19 de abril de 2024

Pongamos el caso peor: He vivido como si existiera el otro mundo. Me he esforzado por ser honrado, por ser íntegro y por vivir con rectitud moral, sin dejarme sobornar ni corromper. Llega la muerte. Y resulta que nada existe después. ¿Qué pierdo en este caso? Lo más que he podido perder ha sido la alegría discutible de los pecaminosos goces terrenos; pero aun así he disfrutado del sentimiento estimulante que acompaña al hombre que camina por las sendas de la honradez. Y, si hay otro mundo, entonces lo he ganado todo. Mas veamos el otro caso: He vivido como si no existiera el más allá; he sorbido frívolamente los goces pecaminosos que puede ofrecer la vida. Muero. Y, entonces, se pone de manifiesto que no hay nada más allá de la muerte. ¿Qué he ganado entonces?

Las alegrías engañosas, que hace tiempo pasaron, de los goces dañinos. ¿Y si resulta que hay un más allá? ¿Qué he perdido entonces? Ah, entonces lo he perdido todo. ¡Todo! ¡Para siempre!

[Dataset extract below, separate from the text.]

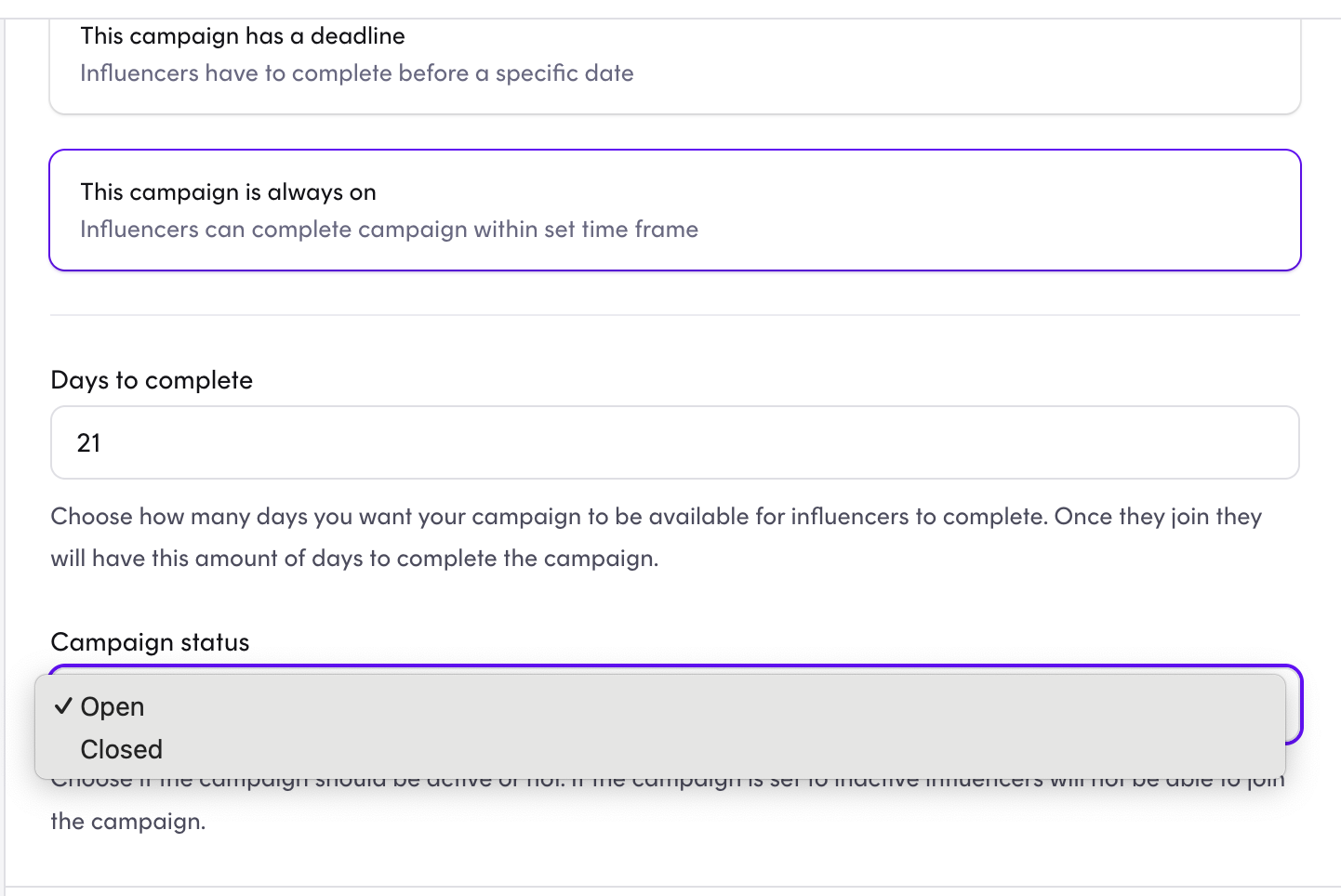The height and width of the screenshot is (896, 1341).
Task: Click the "This campaign is always on" heading text
Action: pyautogui.click(x=228, y=192)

“No moriré del todo”, escribió Horacio, el gran poeta latino, refiriéndose a su fama literaria. Esto, que él aplicaba solamente a la fama, refleja el afán instintivo de toda la humanidad por vivir para siempre, por ser inmortal. Pero un cristiano lo hace realidad. “No moriré del todo.” ¡Viviré después de la muerte! ¡Porque creo firmemente en la resurrección de la carne! ¡Creo en la vida eterna!

Julián Escobar.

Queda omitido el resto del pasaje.